##### SUPPLIED INFORMATION

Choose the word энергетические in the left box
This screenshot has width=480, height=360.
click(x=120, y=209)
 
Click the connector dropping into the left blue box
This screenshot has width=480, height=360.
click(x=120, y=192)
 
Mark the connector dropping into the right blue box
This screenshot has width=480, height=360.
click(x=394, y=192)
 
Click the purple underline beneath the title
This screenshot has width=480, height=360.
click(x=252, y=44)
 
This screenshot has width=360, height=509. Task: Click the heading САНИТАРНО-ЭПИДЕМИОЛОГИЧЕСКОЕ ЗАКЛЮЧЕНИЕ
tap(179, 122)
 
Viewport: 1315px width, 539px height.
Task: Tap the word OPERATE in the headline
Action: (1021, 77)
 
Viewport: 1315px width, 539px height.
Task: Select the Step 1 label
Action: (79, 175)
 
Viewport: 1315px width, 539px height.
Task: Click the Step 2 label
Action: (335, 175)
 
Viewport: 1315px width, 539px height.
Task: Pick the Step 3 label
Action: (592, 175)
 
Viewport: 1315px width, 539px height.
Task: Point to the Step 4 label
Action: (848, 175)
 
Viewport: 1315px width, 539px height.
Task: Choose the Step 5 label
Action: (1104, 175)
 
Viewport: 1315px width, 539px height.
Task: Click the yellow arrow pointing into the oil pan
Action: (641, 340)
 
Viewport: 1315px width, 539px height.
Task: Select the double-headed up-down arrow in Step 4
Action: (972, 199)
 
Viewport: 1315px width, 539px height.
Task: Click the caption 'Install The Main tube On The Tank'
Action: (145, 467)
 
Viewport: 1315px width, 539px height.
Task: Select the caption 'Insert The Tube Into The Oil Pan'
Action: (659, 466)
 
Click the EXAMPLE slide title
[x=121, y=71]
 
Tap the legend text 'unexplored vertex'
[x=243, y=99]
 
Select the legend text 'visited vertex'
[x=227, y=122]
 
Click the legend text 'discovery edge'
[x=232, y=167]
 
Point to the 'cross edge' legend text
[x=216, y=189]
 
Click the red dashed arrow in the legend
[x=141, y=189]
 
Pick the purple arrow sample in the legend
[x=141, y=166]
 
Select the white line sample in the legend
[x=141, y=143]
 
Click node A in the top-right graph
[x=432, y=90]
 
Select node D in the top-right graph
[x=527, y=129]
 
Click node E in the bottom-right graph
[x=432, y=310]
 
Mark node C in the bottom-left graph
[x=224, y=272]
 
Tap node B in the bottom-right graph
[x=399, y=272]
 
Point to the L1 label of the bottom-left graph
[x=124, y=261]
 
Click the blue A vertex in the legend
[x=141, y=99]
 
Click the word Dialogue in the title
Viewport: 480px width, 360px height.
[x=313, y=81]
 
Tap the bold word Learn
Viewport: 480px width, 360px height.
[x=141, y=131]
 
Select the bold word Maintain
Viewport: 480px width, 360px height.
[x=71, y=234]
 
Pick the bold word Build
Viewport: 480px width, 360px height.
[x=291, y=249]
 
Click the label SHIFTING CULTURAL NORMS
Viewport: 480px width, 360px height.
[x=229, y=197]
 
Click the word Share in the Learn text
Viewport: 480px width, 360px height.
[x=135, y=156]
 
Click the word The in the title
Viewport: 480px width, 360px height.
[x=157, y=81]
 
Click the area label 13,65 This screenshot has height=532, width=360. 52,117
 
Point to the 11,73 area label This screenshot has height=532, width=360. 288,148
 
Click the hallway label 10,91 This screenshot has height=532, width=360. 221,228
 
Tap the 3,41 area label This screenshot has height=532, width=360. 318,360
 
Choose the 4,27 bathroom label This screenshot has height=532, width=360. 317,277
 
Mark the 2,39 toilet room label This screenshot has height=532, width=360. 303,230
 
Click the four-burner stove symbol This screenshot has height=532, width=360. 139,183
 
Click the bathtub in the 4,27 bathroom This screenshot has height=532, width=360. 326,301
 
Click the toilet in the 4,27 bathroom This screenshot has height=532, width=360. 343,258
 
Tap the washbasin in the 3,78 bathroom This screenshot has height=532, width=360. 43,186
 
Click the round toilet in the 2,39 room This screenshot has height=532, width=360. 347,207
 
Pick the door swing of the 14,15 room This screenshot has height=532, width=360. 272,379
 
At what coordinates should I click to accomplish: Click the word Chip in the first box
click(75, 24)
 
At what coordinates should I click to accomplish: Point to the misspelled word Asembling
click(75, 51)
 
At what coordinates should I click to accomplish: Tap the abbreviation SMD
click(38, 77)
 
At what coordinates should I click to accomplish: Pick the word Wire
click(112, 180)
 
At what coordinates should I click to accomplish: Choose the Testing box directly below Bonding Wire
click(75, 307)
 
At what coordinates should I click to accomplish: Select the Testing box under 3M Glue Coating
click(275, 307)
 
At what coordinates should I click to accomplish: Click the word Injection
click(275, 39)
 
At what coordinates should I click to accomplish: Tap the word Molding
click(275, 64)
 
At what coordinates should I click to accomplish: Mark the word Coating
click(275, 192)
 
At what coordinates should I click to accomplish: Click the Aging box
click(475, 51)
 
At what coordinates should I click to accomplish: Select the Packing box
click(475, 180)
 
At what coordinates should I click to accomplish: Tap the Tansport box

##########

# TASK OBJECTIVE
Copy every one of these records word for word.

# THE SOLUTION
Choose the word энергетические in the left box
This screenshot has width=480, height=360.
click(x=120, y=209)
 
Click the connector dropping into the left blue box
This screenshot has width=480, height=360.
click(x=120, y=192)
 
Mark the connector dropping into the right blue box
This screenshot has width=480, height=360.
click(x=394, y=192)
 
Click the purple underline beneath the title
This screenshot has width=480, height=360.
click(x=252, y=44)
 
This screenshot has width=360, height=509. Task: Click the heading САНИТАРНО-ЭПИДЕМИОЛОГИЧЕСКОЕ ЗАКЛЮЧЕНИЕ
tap(179, 122)
 
Viewport: 1315px width, 539px height.
Task: Tap the word OPERATE in the headline
Action: (1021, 77)
 
Viewport: 1315px width, 539px height.
Task: Select the Step 1 label
Action: (79, 175)
 
Viewport: 1315px width, 539px height.
Task: Click the Step 2 label
Action: (335, 175)
 
Viewport: 1315px width, 539px height.
Task: Pick the Step 3 label
Action: (592, 175)
 
Viewport: 1315px width, 539px height.
Task: Point to the Step 4 label
Action: (848, 175)
 
Viewport: 1315px width, 539px height.
Task: Choose the Step 5 label
Action: (1104, 175)
 
Viewport: 1315px width, 539px height.
Task: Click the yellow arrow pointing into the oil pan
Action: (641, 340)
 
Viewport: 1315px width, 539px height.
Task: Select the double-headed up-down arrow in Step 4
Action: (972, 199)
 
Viewport: 1315px width, 539px height.
Task: Click the caption 'Install The Main tube On The Tank'
Action: (145, 467)
 
Viewport: 1315px width, 539px height.
Task: Select the caption 'Insert The Tube Into The Oil Pan'
Action: (659, 466)
 
Click the EXAMPLE slide title
[x=121, y=71]
 
Tap the legend text 'unexplored vertex'
[x=243, y=99]
 
Select the legend text 'visited vertex'
[x=227, y=122]
 
Click the legend text 'discovery edge'
[x=232, y=167]
 
Point to the 'cross edge' legend text
[x=216, y=189]
 
Click the red dashed arrow in the legend
[x=141, y=189]
 
Pick the purple arrow sample in the legend
[x=141, y=166]
 
Select the white line sample in the legend
[x=141, y=143]
 
Click node A in the top-right graph
[x=432, y=90]
 
Select node D in the top-right graph
[x=527, y=129]
 
Click node E in the bottom-right graph
[x=432, y=310]
 
Mark node C in the bottom-left graph
[x=224, y=272]
 
Tap node B in the bottom-right graph
[x=399, y=272]
 
Point to the L1 label of the bottom-left graph
[x=124, y=261]
 
Click the blue A vertex in the legend
[x=141, y=99]
 
Click the word Dialogue in the title
Viewport: 480px width, 360px height.
[x=313, y=81]
 
Tap the bold word Learn
Viewport: 480px width, 360px height.
[x=141, y=131]
 
Select the bold word Maintain
Viewport: 480px width, 360px height.
[x=71, y=234]
 
Pick the bold word Build
Viewport: 480px width, 360px height.
[x=291, y=249]
 
Click the label SHIFTING CULTURAL NORMS
Viewport: 480px width, 360px height.
[x=229, y=197]
 
Click the word Share in the Learn text
Viewport: 480px width, 360px height.
[x=135, y=156]
 
Click the word The in the title
Viewport: 480px width, 360px height.
[x=157, y=81]
 
Click the area label 13,65 This screenshot has height=532, width=360. 52,117
 
Point to the 11,73 area label This screenshot has height=532, width=360. 288,148
 
Click the hallway label 10,91 This screenshot has height=532, width=360. 221,228
 
Tap the 3,41 area label This screenshot has height=532, width=360. 318,360
 
Choose the 4,27 bathroom label This screenshot has height=532, width=360. 317,277
 
Mark the 2,39 toilet room label This screenshot has height=532, width=360. 303,230
 
Click the four-burner stove symbol This screenshot has height=532, width=360. 139,183
 
Click the bathtub in the 4,27 bathroom This screenshot has height=532, width=360. 326,301
 
Click the toilet in the 4,27 bathroom This screenshot has height=532, width=360. 343,258
 
Tap the washbasin in the 3,78 bathroom This screenshot has height=532, width=360. 43,186
 
Click the round toilet in the 2,39 room This screenshot has height=532, width=360. 347,207
 
Pick the door swing of the 14,15 room This screenshot has height=532, width=360. 272,379
 
At what coordinates should I click to accomplish: Click the word Chip in the first box
click(75, 24)
 
At what coordinates should I click to accomplish: Point to the misspelled word Asembling
click(75, 51)
 
At what coordinates should I click to accomplish: Tap the abbreviation SMD
click(38, 77)
 
At what coordinates should I click to accomplish: Pick the word Wire
click(112, 180)
 
At what coordinates should I click to accomplish: Choose the Testing box directly below Bonding Wire
click(75, 307)
 
At what coordinates should I click to accomplish: Select the Testing box under 3M Glue Coating
click(275, 307)
 
At what coordinates should I click to accomplish: Click the word Injection
click(275, 39)
 
At what coordinates should I click to accomplish: Tap the word Molding
click(275, 64)
 
At what coordinates should I click to accomplish: Mark the word Coating
click(275, 192)
 
At what coordinates should I click to accomplish: Click the Aging box
click(475, 51)
 
At what coordinates should I click to accomplish: Select the Packing box
click(475, 180)
 
At what coordinates should I click to accomplish: Tap the Tansport box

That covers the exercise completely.